The project uses various techniques such as descriptive statistics, dimensionality reduction using PCA, Pattern Mining and Clustering using Unsupervised Machine Learning algorithms like Kmeans and Kmodes, SARIMAX was used for time series prediction of air pollutant values.
- To identify the top states with highest pollutant values for NO2, SO2, O3, CO we will be using statistical and ranking methods like mean to check the top 10 states having the highest pollutant values from year 2000 to 2016
- We will be using either spearman rank correlation and Pearson rank correlation to check if there is any correlation among the top 10 ranked states in US.
- We will be using K-means clustering to check for clustering patterns among NO2, CO, SO2, and O3. To see if there is a clustering pattern that can help us identify some insights about US Air pollution status.
- We will also cluster US cities accordingly and plot them on US map to visualize any findings we find.
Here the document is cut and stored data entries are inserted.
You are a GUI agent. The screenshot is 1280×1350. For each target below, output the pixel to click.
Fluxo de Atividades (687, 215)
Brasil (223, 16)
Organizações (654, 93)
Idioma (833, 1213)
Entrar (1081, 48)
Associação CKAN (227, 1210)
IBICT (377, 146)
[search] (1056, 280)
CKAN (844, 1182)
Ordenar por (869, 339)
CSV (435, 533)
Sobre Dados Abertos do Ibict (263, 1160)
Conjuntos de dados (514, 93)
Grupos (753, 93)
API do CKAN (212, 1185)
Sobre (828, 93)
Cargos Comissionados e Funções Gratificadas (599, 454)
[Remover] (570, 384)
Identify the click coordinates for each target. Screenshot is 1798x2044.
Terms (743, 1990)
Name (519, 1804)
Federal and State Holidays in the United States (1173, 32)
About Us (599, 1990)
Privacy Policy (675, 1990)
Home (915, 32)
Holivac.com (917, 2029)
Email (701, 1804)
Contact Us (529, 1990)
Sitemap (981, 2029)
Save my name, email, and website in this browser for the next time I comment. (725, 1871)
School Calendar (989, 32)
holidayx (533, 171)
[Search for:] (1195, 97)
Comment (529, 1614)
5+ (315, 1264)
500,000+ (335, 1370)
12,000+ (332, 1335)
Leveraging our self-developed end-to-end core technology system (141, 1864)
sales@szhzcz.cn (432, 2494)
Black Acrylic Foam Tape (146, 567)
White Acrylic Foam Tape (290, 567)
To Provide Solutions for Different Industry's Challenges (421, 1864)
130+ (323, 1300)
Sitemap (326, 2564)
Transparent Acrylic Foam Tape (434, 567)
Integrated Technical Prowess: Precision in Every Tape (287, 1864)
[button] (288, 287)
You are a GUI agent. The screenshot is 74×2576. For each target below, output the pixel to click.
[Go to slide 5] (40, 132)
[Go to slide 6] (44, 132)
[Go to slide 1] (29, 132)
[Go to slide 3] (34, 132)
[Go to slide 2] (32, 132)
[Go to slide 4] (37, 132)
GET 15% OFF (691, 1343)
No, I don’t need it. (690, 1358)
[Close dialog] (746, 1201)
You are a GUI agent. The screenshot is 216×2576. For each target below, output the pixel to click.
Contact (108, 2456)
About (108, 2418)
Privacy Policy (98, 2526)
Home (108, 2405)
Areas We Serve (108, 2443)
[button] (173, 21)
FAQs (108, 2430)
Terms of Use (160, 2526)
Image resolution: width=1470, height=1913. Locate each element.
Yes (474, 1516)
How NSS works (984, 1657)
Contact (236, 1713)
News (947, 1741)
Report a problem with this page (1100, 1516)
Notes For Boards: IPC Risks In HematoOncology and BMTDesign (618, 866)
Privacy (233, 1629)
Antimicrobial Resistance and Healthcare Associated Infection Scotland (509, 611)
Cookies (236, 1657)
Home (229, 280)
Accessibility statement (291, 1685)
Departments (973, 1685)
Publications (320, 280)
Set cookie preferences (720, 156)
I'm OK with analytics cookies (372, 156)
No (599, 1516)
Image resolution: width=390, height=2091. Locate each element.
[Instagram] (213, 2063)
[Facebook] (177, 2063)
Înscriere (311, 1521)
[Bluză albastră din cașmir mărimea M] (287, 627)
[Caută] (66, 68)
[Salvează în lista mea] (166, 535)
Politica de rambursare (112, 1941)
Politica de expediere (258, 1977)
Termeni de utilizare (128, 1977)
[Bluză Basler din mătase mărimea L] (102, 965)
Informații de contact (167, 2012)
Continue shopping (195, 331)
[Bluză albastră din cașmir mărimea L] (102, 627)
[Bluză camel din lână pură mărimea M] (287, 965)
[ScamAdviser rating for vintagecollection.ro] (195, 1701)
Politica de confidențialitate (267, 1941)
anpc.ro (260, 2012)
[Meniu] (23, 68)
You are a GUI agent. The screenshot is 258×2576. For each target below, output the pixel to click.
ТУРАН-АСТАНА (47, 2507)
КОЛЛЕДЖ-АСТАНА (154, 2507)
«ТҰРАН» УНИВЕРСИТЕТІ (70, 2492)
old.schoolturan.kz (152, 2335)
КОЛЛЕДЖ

This will help us visualize the cities that are clustered together and is there any location influences air pollution.
- For our query to check if the regions with higher pollutant values have an effect on neighboring regions, we will we plotting the average pollutant value for:
- State-wise from the year 2000 to 2016 to see the variation among all pollutants
- We will be plotting monthly variation which will make us visualize the daily dispersion of air pollution values and check if there is a neighboring effect which we strongly believe that it should be the case.
- We will be using Regression to predict pollutant value and multi regression to check the strength of the pollutant variable (dependent in this case) and other independent values.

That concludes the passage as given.